§ **TEXTE RETENU**

******

Ils ont fait la une de l’actualité. Les fans se bousculaient pour les voir et les toucher. Les médias les ont starifiés, le public les a idolâtrés. On ne parlait que d’eux, on ne voyait qu’eux, on n’entendait qu’eux… Et puis, du jour au lendemain, ils ont quitté la scène. Les projecteurs ont éclairé ailleurs, et le public a adulé d’autres personnes.

Que sont-ils devenus ? Où sont-ils ? Comment vivent-ils loin de la scène ?

Entre ceux qui ont le sentiment d’être victimes d’une insupportable injustice au vu de leur talent, ceux qui restent persuadés qu’ils vont, un jour ou l’autre, revenir au sommet et ceux qui se sont résignés à vivre en marge des médias, la vie après la gloire n’est pas toujours simple.

Jess Sah Bi et Peter One 

En 1985, Jess Sah Bi caricaturiste à Fraternité matin et Peter One, étudiant en histoire sortent un album qui tranche avec les airs musicaux du moment. Leur musique qui est un savant alliage de country et de sonorités rurales ivoirienne se nomme country-folk. C’est toute suite le succès. Un succès dont l’onde de choc s’étend partout en Afrique subsaharienne et même au delà. Le duo porté en triomphe, empile les spectacles et remplit des stades jusqu’au Togo. À la faveur de la libération de l’emblématique leader de L’ANC Nelson Mandela, la chaîne de radio BBC choisit le morceau African Chant pour célébrer cet événement historique. D’Abidjan à Johannesburg, de Bouaké à Pretoria, l’on entonne en chœur « African Chant« . C’est le summum de la consécration. En 1995, le duo décide de s’exiler au USA pour tenter le rêve américain. Vingt cinq ans après, les mélomanes ont encore en mémoire Clipo Clipo, Minmanle, Katin et bien d’autres titres qui ont fait le succès de Jess Sah Bi et Peter One.

Aujourd’hui, Jess Sah Bi qui vit à Philadelphie est revenu à ses premiers amours. Il est dessinateur pour film d’animation et consultant dans des écoles où il enseigne la culture africaine. Peter One, lui est infirmier à Nashvile, berceau de la Country Musique. Parallèlement à leurs nouvelles activités professionnelles, ils continuent de se produire de temps en temps dans des petites salles de spectacles au USA et au Canada et songent à un retour prochain sur la scène.

******

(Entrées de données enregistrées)
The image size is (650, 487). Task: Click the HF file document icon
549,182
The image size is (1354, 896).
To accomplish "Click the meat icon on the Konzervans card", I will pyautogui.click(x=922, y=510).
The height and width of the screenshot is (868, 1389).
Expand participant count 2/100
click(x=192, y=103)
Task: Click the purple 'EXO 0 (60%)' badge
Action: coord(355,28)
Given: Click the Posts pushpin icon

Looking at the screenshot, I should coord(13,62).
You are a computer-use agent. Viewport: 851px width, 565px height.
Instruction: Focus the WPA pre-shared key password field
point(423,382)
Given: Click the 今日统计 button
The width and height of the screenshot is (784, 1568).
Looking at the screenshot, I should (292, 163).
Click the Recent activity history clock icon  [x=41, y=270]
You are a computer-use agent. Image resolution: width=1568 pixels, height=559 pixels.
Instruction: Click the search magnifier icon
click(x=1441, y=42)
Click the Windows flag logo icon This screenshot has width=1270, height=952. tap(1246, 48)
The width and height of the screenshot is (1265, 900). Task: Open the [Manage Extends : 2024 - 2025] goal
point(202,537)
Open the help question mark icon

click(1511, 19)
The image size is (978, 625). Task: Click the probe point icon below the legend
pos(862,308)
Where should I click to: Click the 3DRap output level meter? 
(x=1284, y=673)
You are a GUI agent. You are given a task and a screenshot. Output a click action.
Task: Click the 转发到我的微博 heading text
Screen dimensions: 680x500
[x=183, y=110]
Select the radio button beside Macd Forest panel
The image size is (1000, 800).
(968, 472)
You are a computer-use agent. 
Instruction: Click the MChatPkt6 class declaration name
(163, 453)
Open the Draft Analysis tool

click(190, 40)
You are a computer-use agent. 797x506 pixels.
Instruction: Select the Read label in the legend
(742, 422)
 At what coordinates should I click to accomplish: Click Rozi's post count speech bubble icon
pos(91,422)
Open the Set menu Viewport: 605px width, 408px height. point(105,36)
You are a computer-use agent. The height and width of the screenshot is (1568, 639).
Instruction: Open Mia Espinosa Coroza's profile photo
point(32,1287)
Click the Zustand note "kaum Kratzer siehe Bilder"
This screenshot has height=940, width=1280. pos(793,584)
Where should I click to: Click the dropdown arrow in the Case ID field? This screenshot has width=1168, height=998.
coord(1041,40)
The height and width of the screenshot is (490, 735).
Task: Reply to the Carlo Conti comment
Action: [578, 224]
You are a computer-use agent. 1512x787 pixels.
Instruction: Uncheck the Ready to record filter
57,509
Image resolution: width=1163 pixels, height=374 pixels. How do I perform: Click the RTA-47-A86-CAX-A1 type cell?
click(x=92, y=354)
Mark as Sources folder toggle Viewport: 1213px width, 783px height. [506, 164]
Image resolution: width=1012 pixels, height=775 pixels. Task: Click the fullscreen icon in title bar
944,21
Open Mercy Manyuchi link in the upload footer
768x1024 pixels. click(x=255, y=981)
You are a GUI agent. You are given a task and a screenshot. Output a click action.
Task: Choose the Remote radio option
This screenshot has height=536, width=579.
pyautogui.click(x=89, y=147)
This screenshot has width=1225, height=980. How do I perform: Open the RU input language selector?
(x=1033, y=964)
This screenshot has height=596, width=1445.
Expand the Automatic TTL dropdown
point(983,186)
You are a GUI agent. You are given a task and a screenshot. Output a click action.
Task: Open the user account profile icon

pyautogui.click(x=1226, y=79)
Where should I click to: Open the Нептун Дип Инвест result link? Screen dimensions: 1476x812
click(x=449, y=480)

******

§ **EXERCICES**
a) Indiquez si chacune des affirmations suivantes concorde avec le texte consacré à Jess Sah Bi et Peter One, en répondant par oui ou par non et en citant les mots décisifs de ce texte : (i) Le duo a sorti un album en 1985. (ii) En 1995, le duo est parti s’installer au Canada. (iii) Peter One travaille aujourd’hui comme dessinateur pour film d’animation.
b) Prolongez le texte consacré à Jess Sah Bi et Peter One à partir de sa dernière phrase.

§ **CORRIGÉS**
a)
(i) Oui : « En 1985, Jess Sah Bi caricaturiste à Fraternité matin et Peter One, étudiant en histoire sortent un album ».
(ii) Non : « En 1995, le duo décide de s’exiler au USA pour tenter le rêve américain. »
(iii) Non : « Peter One, lui est infirmier ».

b)
Monique Seka

Elle fait incontestablement partie de ce que la Côte d’Ivoire a produit de meilleur en matière de musique. Sa voix suave, sa silhouette diaphane et ses grands yeux en amande, ont fait d’elle une reine. La reine de l’afro zouk. De son temps, le public était exigeant et l’auto-tune qui sert aujourd’hui à corriger les défaillances vocales n’existait pas. Et si son compte d’artiste est crédité de huit albums qui ont tous obtenu les suffrages des mélomanes, c’est bien parce que Monique Seka avait du talent. Et aux Antilles, terre du zouk, elle est considérée comme une diva.

Après avoir fait les choux gras de la presse people des années durant, elle vit une vie paisible à Lyon avec son époux. De temps en temps, elle donne des spectacles mais, il n’est plus question pour elle de revenir sous les feux de la rampe.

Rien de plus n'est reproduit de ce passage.